Mercy and Helena were the paintings I first saw of his,” said Ralph with hushed excitement. “What was the real-life Mercy like?”

“Her name was Maribelle. She was one of my best and dearest friends. She lived with us for many years and died shortly after Oscar. Well, I thought he didn’t do her justice at all in that painting! He missed the point of her, I thought. She was so much smarter than I ever was. We would talk about everything, she and I. He painted her as a singer. Is that not a cliché, a black woman singing?”

“What isn’t a cliché about black people when you get down to it?” Ralph said.
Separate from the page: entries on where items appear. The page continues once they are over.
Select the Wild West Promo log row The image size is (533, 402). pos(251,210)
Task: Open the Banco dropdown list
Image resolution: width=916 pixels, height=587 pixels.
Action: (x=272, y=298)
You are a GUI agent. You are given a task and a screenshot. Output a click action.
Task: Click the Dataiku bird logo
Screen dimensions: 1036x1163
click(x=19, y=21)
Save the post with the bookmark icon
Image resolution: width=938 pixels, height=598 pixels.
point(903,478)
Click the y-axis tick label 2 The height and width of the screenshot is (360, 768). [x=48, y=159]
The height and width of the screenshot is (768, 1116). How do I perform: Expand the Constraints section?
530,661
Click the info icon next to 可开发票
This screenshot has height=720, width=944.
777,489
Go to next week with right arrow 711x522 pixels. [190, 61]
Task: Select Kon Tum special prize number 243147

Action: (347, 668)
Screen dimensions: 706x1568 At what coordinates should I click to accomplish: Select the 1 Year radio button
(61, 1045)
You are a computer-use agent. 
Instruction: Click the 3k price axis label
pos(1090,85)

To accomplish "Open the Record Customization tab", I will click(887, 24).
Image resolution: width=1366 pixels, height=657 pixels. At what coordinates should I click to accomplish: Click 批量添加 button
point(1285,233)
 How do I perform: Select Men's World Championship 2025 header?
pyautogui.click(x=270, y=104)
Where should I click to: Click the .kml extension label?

“She and I discussed religion, politics, art. We went through the radical age together, she and I, a housewife and a housekeeper. We sat in that apartment like two gerbils in a cage and we read the newspaper and listened to the radio and we discussed everything. We read Ms. magazine from the very first issue. We wanted to go to the big demonstrations, but we felt too self-conscious; we worried we’d get laughed at by the real protestors. But that didn’t mean we weren’t aware! We heard about other women having consciousness-raising groups. We weren’t that formal about it, but we had our own sort of ongoing discussion group, Maribelle and I. And Maxine would come over, of course. She really spiced up the conversation. Her life was so different from ours.”

“Oscar must have been there a lot of the time, too. What did he make of all this?”

“We waited on him and didn’t rock any boats. It never occurred to me to try to change anything in my own life. But oh, I admired those women who just left their husbands and went off on their own! A lot of them with children, to graduate school and into the work world! Maribelle was one of them, but she never saw herself that way.”

“Did she sing a lot?”

“Only around the house. Ethan liked her voice.”

“So it wasn’t out of the blue for him to paint her singing.”

“Oh no! She was singing while she was posing for him.”

“Then how did he miss the point of her?”

She picked up her wineglass and said abruptly, “Is this wine supposed to be so fizzy?”

Ralph swirled the wine around in his glass very fast, keeping the glass on the table, then lifted it to his mouth and inhaled before he tasted it. “It tastes excellent,” he said, puzzled. “Spot-on, in fact.”

“Oh,” she said. She took another sip, determined to choke it down and not look like a schnook. “He missed the point of her,” she said, “because he didn’t really know her. He didn’t take the trouble to know her. Not out of racism, but because to him, it must have been like when he painted me, and why I didn’t let him paint me after a couple of times. The way he looked at you while he was painting you…”

Ralph compressed his lips uncomfortably, glanced down at the napkin in his lap, then looked up at Abigail again. “How was that?” he asked patiently.

“As if he were using you for his own ends,” Abigail replied shortly, having strongly sensed Ralph’s distaste for this topic. She sighed and tried another sip of wine. It tasted exactly as horrible as it had on her first sip. Well, the food would arrive soon, and then she could busy herself with a good lunch.

“But he was famous for not doing that,” said Ralph.

“Well, of course,” said Abigail, immediately regretting having said anything negative about Oscar, the way they’d all agreed they wouldn’t. It was funny, the way she felt so loyal and loving toward him in her heart but came out with critical-sounding things when the biographers started asking about him. “That’s right. I don’t know why I felt that way. Maybe it was all in my head. And also, he was my husband. It was probably very different to model for him if you didn’t know him that well. Are you a painter?”

“No,” said Ralph, “not at all. Just a writer and an appreciator.”

“You have a degree in art history, I think you said?”

“A master’s,” he said modestly, “from Columbia, and I’m thinking of going back for my Ph.D. I’d like to be a college professor, ultimately.”